• _TRECHO FORNECIDO_:
'''
Nos autos de processo de insolvência n.º 5168/05.7TBGMR/3.º Juízo Cível do T. J. da comarca de Guimarães, por sentença de 24.08.2005 e já transitada em julgado, foi decretada a insolvência de "A".
Todavia, em 12.05.20010, "B" veio interpor recurso extraordinário de revisão desta sentença, invocando em seu favor factos enquadráveis no art.º 771.º do C.P.Civil.
Porém, ao abrigo do disposto no n.º 2 do art.º 774.º do C.P.Civil e com o fundamento em que se não verificam quaisquer motivos para a pretendida revisão, este recurso assim apresentado foi indeferido
Não se conformando com esta decisão, dela interpôs recurso de agravo o requerente "B".
'''
• _DADOS DE ORIGEM_:
'''
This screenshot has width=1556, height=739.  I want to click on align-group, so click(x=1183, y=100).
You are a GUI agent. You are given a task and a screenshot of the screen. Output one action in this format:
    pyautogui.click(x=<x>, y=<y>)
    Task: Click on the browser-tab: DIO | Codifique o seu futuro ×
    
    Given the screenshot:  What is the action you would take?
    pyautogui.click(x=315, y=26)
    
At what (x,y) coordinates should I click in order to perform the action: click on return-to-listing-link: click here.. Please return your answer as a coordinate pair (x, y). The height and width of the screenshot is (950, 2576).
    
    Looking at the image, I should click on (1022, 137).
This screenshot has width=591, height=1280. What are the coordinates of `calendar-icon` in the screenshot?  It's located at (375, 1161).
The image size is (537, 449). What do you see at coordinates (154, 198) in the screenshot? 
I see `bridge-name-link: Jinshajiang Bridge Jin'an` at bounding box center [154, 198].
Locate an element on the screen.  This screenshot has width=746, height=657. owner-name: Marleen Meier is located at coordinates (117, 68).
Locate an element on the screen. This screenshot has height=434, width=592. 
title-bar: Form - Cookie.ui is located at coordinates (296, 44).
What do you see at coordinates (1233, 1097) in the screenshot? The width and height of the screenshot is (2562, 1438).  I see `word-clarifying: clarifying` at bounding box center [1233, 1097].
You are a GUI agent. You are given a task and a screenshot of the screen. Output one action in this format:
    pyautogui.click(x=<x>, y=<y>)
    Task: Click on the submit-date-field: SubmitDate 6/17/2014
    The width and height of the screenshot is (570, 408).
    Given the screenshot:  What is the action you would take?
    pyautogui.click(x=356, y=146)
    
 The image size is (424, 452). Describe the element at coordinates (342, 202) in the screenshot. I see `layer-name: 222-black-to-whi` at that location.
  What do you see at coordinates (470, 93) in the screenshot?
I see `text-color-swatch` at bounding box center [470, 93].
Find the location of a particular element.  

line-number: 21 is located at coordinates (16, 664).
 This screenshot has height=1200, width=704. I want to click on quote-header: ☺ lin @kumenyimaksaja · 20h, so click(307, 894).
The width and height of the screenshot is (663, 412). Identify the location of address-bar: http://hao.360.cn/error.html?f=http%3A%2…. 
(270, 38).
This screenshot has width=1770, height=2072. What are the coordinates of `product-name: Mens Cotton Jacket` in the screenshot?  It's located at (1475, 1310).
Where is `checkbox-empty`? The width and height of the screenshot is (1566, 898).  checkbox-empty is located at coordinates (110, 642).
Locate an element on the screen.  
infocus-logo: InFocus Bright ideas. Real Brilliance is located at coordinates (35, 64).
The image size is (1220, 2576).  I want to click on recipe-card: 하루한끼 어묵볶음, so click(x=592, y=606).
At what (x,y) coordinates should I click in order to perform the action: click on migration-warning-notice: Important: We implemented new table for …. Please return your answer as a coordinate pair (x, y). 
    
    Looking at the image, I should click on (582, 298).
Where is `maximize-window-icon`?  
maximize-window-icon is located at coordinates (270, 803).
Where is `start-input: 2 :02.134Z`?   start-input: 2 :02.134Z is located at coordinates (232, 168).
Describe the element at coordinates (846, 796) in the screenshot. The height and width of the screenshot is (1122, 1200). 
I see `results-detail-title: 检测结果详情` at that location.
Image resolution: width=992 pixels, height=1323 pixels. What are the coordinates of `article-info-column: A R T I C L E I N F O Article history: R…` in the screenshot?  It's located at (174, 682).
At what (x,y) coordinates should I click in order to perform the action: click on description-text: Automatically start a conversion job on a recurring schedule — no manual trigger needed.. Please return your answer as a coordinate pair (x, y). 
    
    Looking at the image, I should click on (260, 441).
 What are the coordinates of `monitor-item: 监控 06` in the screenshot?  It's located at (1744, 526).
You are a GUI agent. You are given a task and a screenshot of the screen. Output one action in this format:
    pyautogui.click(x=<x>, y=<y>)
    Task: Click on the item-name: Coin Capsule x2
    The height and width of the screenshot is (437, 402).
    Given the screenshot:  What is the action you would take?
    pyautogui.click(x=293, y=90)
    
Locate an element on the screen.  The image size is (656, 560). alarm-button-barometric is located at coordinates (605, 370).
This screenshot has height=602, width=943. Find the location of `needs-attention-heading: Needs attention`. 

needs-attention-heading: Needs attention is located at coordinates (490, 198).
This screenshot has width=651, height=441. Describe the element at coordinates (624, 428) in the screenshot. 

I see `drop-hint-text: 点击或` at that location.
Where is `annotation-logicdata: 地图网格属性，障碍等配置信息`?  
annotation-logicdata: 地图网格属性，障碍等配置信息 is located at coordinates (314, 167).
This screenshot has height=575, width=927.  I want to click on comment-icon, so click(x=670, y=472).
'''
• _SUA TAREFA_: Segundo o trecho fornecido, que recurso "B" interpôs contra a decisão que indeferiu o recurso extraordinário de revisão?

• _RESULTADO DA TAREFA_: Recurso de agravo.